I have struggled with what to write here on the blog this week. Not because I don't have anything to say. If you know me, you know I pretty much always have something to say. I've struggled because maybe I have too much to say, but mostly because I don't want to say the wrong thing and contribute to the problem. That's just not my heart.


I want to tell you, whatever side you fall on, that you are loved. You are seen. You are heard. I want to tell you if you find yourself in a fight because you happen to have a different color of skin than I do...that I'm standing with you. I want to tell you that I don't really know your struggle, but I want to understand and be there to carry you when you're tired.

I've spent this week leaning into conversations with my team at work about how they are feeling. I've carried those feelings home and have prayed over their young, heavy hearts as they continue to show up and put on a smile for the customers who visit us. But it's hard for us all in ways that are difficult to articulate. Somehow “business as usual” didn’t feel like we were doing enough.

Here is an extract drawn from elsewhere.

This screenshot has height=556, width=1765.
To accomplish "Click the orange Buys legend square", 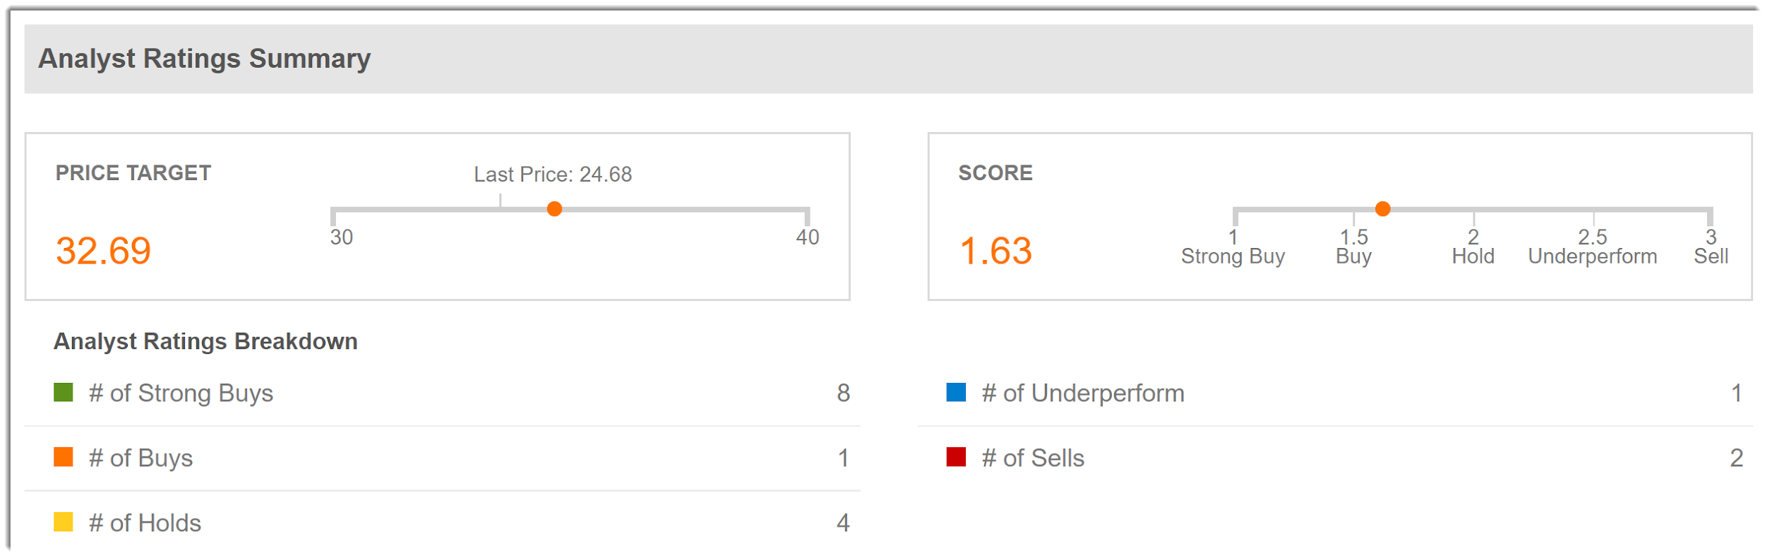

Yesterday a local sheriff came by the store. He politely asked me if he needed to wear a mask inside and I told him that while we don't require it, my team definitely appreciates the gesture. He immediately pulled a mask from his pocket and put it on then came inside. Waiting for him beyond the doors was one of our regular customers who handed the sheriff a gift card to cover his purchase. He was so grateful. While he waited for his drinks the team chatted and laughed with him, and a few minutes later he was headed on his way.


I didn't think much of it. We do our best to treat every customer who chooses our store that way. It's more than a job at a coffee shop. It's a culture all it's own and we want our customers to feel like they belong there. And on this day, it wasn't really a sheriff that we saw in our cafe... we only saw one of us, a human being. That's all the qualification one needs to be treated with dignity inside our store walls.


A couple of hours later the phone rang. I answered and the woman on the other end of the line asked for the manager. I confirmed that I was the manager and was preparing myself to answer the question we get on the phone most right now..."Do you have any of those color changing cups in stock?" But what she said instead was a gift.


She told me that her husband was a sheriff and he had been in our store that morning. She went on to tell me that he had spent the better part of the week working the riots in a big city a few hours away. She told me that his experience working had been more than difficult and he had come home feeling defeated. But then she said that he came home from our store that morning and told her that we had made him feel valued and appreciated. She thanked me, I thanked her for sharing, and welcomed them back anytime. It made my heart happy to know we helped him feel seen.


It struck me later that night, that there are people on all sides of this that are being treated like they are not of value. I was also so aware of how little effort it takes, one human being to another, to change that.


It starts with you.


It starts with me.


The color of your skin or the uniform you wear is not the whole of who you are, but I also recognize that it changes how people treat you.


I want you to know that I'm sorry it does.


I'm sorry we have not done a good job of being good to you.


I wonder how often we have ignored the issues in our world for the sake of self preservation, or because of our ignorance, or because we are just too lazy to really open our eyes and walk a mile in someone else's shoes.


I wonder if we ask ourselves how a good God can allow our world to suffer in these ways.


But what I really wonder is if He is asking us the same thing.


How have we been party to or allowed the world to suffer in these ways?


I hope, when the chaos calms and we come out from the rubble we find that goodness is springing up from the ground in brand new places. Goodness in the hearts of men, one to another. Goodness overflowing. Goodness given and goodness received. Goodness everywhere we look.


You may feel like you don't have much to offer in this battle, or maybe you've jumped into the fight full steam ahead. Whatever side you find yourself on, for goodness sake, be kind. It might just make all the difference.